Prompt:
Make an exact copy of all the entries below, with the pictures left out.

Saved data entries:
-=-=-=-=-
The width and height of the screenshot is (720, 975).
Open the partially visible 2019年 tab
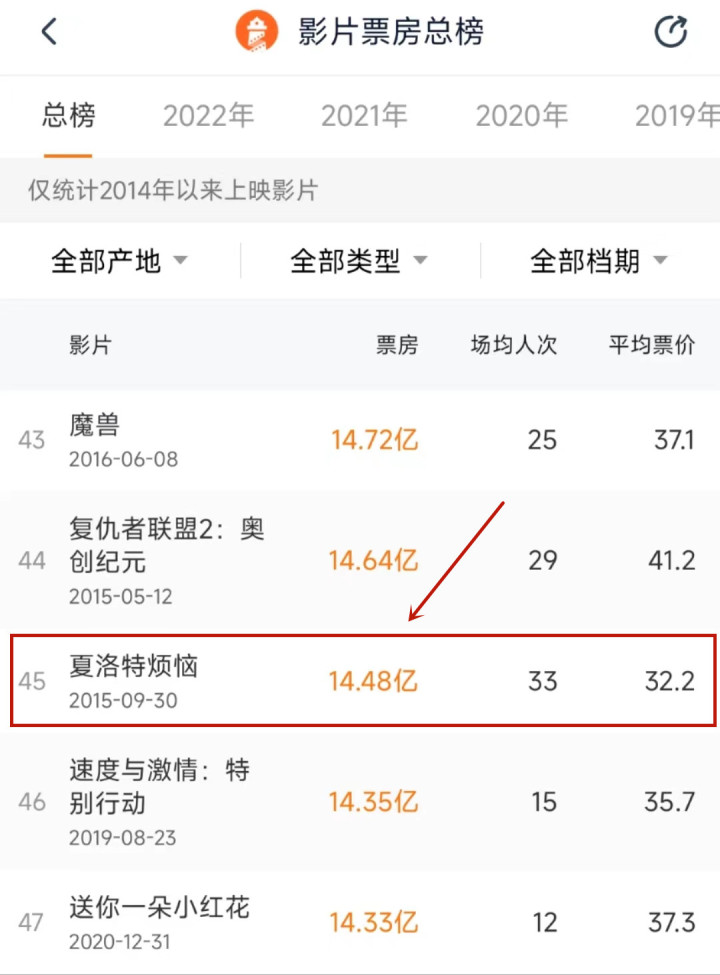(676, 116)
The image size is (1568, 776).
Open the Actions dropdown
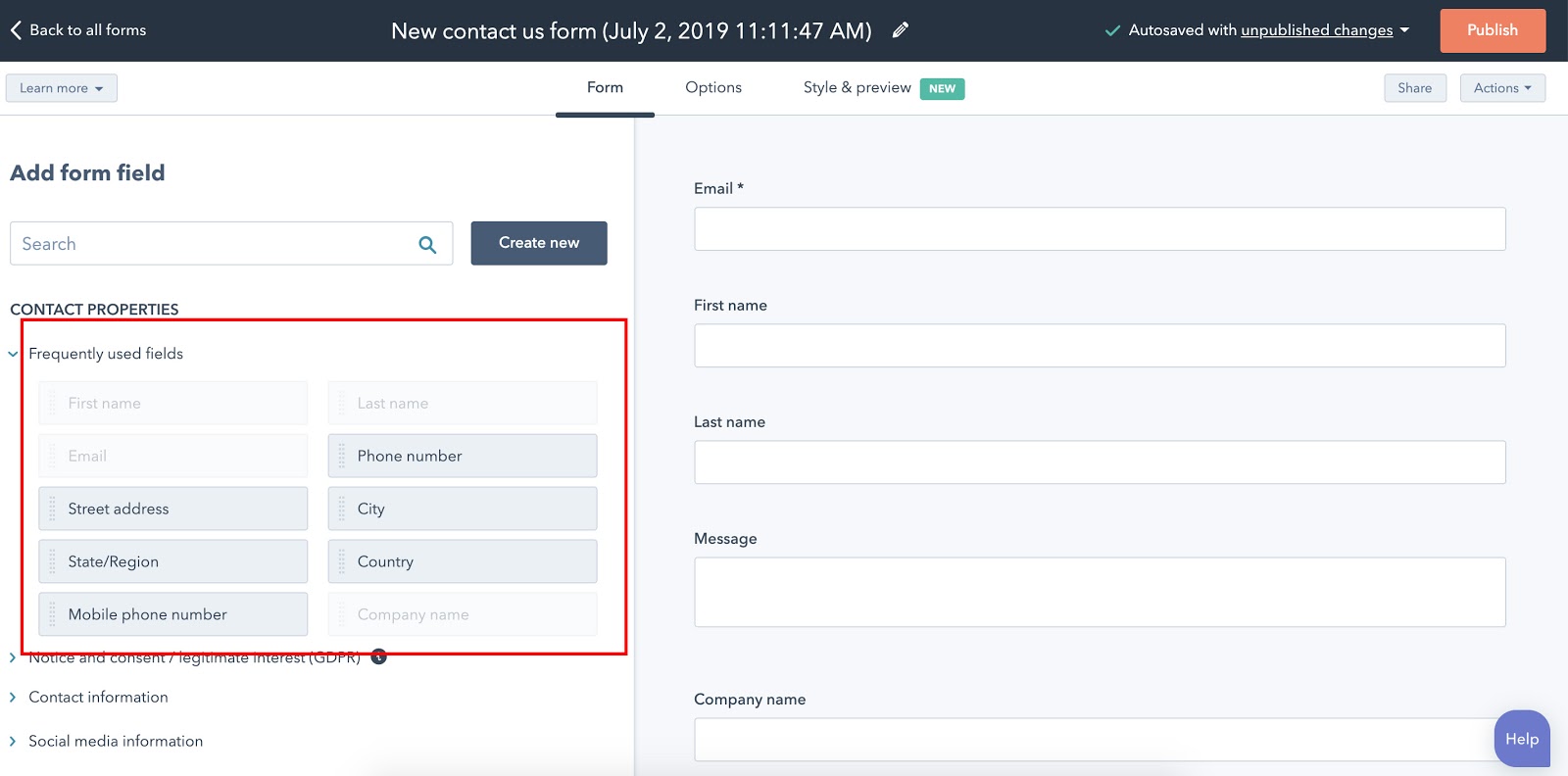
-=-=-=-=-
Solution to this exercise:
The width and height of the screenshot is (720, 975).
Open the partially visible 2019年 tab
(676, 116)
The image size is (1568, 776).
Open the Actions dropdown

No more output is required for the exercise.